Assignment —
Return the full set of records, matching them character for character.

[Collected data entries]

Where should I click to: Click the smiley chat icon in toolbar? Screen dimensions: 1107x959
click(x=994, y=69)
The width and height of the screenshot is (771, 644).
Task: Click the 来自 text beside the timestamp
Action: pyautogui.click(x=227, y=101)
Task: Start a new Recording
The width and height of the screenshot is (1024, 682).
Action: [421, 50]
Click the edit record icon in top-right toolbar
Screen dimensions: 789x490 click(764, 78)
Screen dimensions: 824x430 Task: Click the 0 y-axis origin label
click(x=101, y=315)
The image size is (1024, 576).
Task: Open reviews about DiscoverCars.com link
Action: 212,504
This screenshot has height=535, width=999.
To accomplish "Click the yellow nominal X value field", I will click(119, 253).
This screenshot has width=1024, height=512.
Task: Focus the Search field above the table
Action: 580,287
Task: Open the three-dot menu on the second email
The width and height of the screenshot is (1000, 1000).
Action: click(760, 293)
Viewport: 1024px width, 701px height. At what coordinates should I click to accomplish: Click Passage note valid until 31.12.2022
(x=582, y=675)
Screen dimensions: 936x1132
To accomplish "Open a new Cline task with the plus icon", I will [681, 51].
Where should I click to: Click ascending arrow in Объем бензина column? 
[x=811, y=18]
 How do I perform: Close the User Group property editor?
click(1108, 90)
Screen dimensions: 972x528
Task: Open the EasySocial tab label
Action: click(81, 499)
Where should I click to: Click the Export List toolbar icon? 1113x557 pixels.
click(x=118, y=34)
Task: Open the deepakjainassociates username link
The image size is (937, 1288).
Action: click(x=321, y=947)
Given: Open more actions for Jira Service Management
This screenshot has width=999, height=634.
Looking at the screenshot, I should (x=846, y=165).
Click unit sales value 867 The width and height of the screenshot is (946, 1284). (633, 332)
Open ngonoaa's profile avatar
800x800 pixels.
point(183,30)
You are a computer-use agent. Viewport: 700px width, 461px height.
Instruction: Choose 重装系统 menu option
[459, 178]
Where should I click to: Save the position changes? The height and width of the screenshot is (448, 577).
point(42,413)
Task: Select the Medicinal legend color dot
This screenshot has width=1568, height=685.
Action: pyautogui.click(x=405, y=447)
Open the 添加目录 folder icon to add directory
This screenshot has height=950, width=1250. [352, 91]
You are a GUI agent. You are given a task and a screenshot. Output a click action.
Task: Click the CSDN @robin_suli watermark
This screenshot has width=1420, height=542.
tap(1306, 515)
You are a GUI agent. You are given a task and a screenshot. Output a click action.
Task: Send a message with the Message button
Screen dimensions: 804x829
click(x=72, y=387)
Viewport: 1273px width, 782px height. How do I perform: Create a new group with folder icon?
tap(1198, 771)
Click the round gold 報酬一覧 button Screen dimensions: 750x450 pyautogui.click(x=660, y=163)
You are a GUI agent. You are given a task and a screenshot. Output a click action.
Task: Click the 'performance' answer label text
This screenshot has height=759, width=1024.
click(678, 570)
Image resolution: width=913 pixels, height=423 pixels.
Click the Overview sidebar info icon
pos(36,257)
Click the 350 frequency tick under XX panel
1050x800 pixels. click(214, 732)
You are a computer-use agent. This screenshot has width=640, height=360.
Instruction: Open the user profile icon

Response area —
Where should I click to: Click the smiley chat icon in toolbar? Screen dimensions: 1107x959
click(x=994, y=69)
The width and height of the screenshot is (771, 644).
Task: Click the 来自 text beside the timestamp
Action: pyautogui.click(x=227, y=101)
Task: Start a new Recording
The width and height of the screenshot is (1024, 682).
Action: [421, 50]
Click the edit record icon in top-right toolbar
Screen dimensions: 789x490 click(764, 78)
Screen dimensions: 824x430 Task: Click the 0 y-axis origin label
click(x=101, y=315)
The image size is (1024, 576).
Task: Open reviews about DiscoverCars.com link
Action: 212,504
This screenshot has height=535, width=999.
To accomplish "Click the yellow nominal X value field", I will click(119, 253).
This screenshot has width=1024, height=512.
Task: Focus the Search field above the table
Action: 580,287
Task: Open the three-dot menu on the second email
The width and height of the screenshot is (1000, 1000).
Action: click(760, 293)
Viewport: 1024px width, 701px height. At what coordinates should I click to accomplish: Click Passage note valid until 31.12.2022
(x=582, y=675)
Screen dimensions: 936x1132
To accomplish "Open a new Cline task with the plus icon", I will [681, 51].
Where should I click to: Click ascending arrow in Объем бензина column? 
[x=811, y=18]
 How do I perform: Close the User Group property editor?
click(1108, 90)
Screen dimensions: 972x528
Task: Open the EasySocial tab label
Action: click(81, 499)
Where should I click to: Click the Export List toolbar icon? 1113x557 pixels.
click(x=118, y=34)
Task: Open the deepakjainassociates username link
The image size is (937, 1288).
Action: click(x=321, y=947)
Given: Open more actions for Jira Service Management
This screenshot has width=999, height=634.
Looking at the screenshot, I should (x=846, y=165).
Click unit sales value 867 The width and height of the screenshot is (946, 1284). (633, 332)
Open ngonoaa's profile avatar
800x800 pixels.
point(183,30)
You are a computer-use agent. Viewport: 700px width, 461px height.
Instruction: Choose 重装系统 menu option
[459, 178]
Where should I click to: Save the position changes? The height and width of the screenshot is (448, 577).
point(42,413)
Task: Select the Medicinal legend color dot
This screenshot has width=1568, height=685.
Action: pyautogui.click(x=405, y=447)
Open the 添加目录 folder icon to add directory
This screenshot has height=950, width=1250. [352, 91]
You are a GUI agent. You are given a task and a screenshot. Output a click action.
Task: Click the CSDN @robin_suli watermark
This screenshot has width=1420, height=542.
tap(1306, 515)
You are a GUI agent. You are given a task and a screenshot. Output a click action.
Task: Send a message with the Message button
Screen dimensions: 804x829
click(x=72, y=387)
Viewport: 1273px width, 782px height. How do I perform: Create a new group with folder icon?
tap(1198, 771)
Click the round gold 報酬一覧 button Screen dimensions: 750x450 pyautogui.click(x=660, y=163)
You are a GUI agent. You are given a task and a screenshot. Output a click action.
Task: Click the 'performance' answer label text
This screenshot has height=759, width=1024.
click(678, 570)
Image resolution: width=913 pixels, height=423 pixels.
Click the Overview sidebar info icon
pos(36,257)
Click the 350 frequency tick under XX panel
1050x800 pixels. click(214, 732)
You are a computer-use agent. This screenshot has width=640, height=360.
Instruction: Open the user profile icon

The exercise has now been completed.